From the line containing "The width and height of the screenshot is (1200, 718)." to the last line of the records below, retype every line exactly and output nothing else.

Input data:
==========

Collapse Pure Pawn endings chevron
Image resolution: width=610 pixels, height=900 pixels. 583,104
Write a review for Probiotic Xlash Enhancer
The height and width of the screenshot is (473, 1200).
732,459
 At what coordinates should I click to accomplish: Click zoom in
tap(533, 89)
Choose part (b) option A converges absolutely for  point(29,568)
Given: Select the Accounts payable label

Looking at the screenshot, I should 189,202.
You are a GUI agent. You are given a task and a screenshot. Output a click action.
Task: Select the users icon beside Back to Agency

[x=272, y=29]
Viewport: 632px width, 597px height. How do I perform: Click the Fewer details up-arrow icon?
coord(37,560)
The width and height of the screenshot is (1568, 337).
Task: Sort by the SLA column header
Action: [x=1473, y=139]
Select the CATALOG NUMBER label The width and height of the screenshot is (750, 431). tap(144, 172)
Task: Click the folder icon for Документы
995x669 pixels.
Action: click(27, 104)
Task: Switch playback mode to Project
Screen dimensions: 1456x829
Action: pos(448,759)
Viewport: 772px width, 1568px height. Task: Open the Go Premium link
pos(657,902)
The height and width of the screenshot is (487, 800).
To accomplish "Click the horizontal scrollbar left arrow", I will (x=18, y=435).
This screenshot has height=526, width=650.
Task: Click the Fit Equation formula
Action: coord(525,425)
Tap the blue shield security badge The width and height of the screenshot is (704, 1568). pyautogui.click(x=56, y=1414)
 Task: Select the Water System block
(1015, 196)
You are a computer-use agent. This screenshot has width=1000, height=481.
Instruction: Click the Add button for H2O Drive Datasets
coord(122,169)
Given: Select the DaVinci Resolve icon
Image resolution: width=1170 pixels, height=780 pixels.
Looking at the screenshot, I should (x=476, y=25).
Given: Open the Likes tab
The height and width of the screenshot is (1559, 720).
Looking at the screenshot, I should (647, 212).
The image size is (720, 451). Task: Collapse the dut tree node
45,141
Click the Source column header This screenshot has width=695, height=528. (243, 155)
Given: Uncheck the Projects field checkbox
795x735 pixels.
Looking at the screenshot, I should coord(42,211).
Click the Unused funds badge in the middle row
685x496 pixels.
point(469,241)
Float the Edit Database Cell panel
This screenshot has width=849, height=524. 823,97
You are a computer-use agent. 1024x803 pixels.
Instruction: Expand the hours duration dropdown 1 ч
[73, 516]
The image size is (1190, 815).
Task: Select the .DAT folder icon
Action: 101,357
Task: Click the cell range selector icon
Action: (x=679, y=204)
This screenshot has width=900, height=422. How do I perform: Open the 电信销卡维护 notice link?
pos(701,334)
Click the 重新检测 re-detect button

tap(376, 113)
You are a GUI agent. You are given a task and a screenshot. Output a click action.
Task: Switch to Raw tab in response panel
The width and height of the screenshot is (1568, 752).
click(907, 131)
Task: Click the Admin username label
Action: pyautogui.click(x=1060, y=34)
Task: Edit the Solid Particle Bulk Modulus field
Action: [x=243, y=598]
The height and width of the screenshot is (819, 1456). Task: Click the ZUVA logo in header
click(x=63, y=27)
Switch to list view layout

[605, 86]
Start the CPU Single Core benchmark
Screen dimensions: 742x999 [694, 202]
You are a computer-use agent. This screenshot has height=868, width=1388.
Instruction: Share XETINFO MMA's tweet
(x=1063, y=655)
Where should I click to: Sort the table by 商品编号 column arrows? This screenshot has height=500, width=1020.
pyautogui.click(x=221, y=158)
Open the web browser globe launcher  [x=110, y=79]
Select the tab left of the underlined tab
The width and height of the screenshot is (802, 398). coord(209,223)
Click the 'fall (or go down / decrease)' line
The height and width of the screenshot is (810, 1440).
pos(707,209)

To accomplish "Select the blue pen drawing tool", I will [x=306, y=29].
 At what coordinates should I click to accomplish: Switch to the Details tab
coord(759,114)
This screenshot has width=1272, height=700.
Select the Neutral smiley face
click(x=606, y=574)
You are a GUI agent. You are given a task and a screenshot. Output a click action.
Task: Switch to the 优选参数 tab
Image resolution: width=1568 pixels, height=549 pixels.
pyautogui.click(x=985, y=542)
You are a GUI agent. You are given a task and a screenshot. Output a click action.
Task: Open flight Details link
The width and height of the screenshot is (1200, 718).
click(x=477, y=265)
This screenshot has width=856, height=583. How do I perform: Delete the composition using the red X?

==========

Result:
The width and height of the screenshot is (1200, 718).
click(x=477, y=265)
This screenshot has width=856, height=583. How do I perform: Delete the composition using the red X?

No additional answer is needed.